Fashion

I’m in My First Age-Gap Relationship—and I’ve Never Been Happier


I was sitting in my friend’s kitchen, on one of those hard wooden Eames chairs, hearing about the slow unspooling of her relationship with a man in his mid-30s. As she told it, he didn’t seem to give much of a fuck about her; in a recent argument, he’d admitted that couldn’t fake his feelings—a wild thing to say to someone you’re dating. Ultimately, what had once seemed like a “rough patch” clearly wasn’t ending any time soon.

My friend and I had been here many times before. While the details changed, the story was more or less the same: a small slight, then a larger one, then a period of uneasy quiet, followed by some brief reconciliation that erased nothing. It had almost become a ritual—listening to her version of events and then offering a few gentle suggestions that she wouldn’t take, both of us dimly aware that we were participating in something pointless.

After a few months of this, however, my sympathy had worn thin. As I watched her from across the kitchen table, waiting to deliver my line, I found I suddenly had very little interest in repeating myself.

So I changed my tack. “Maybe,” I said, after a long pause, “it’s time to try dating someone older.”

My own boyfriend is more than twice my age, which is either alarming or impressive, depending on who you ask. It’s my first time dating someone significantly older, and sometimes I joke with friends that I’ve been missing out my whole life.
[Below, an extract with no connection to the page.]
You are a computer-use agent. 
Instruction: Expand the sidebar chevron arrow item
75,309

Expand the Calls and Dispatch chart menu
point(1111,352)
There is something to be said for a man who’s simply had more time to get his shit together, and my much older boyfriend seems genuinely excited to be with me—not like he’s biding his time before he can swipe for someone better. He is fully aware that he’s one lucky bastard.

We met at a birthday party. I sat down next to him at a long table and started talking, as I tend to do when left unsupervised. I had just returned from a solo trip to Hawaii, where I’d rented a tiny cottage on the beach in a town so small most people have never heard of it. It turns out he has owned a house there for more than 20 years. It was a place I’d been returning to for the better part of a decade, and he had been there the whole time, just down the road. We joked about whether we’d ever passed each other on the same stretch of sand, or stood in line next to each other at the same health food store. As we kept talking, we quickly realized our lives had crossed in other ways too, an invisible string connecting us.

The age gap didn’t register at first. I had met someone interesting and magnetic; if anything, I assumed we’d just become friends. But when we exchanged numbers and made plans to get coffee, I called my best friend, the only person I knew who had dated much older.

“Should I go on this date?” I asked.
“How old?”
“In his 60s.”
A pause, then: “Oh my God. He’s a spring chicken.”

***

I’ve noticed how differently people respond to age-gap relationships based on who occupies which side of the gap. Take Cher, who is dating someone decades younger that she is. Broadly speaking, the reaction is: Good for her. A 79-year-old pop icon has earned the right to enjoy herself. The inverse arrangement produces a different kind of commentary. An older man is reflexively labeled “creepy” and “gross,” while the woman “must have daddy issues” or must be a gold-digger. Is it really so difficult to imagine that connection can exist across generations, and that two people of different ages can find something real in each other?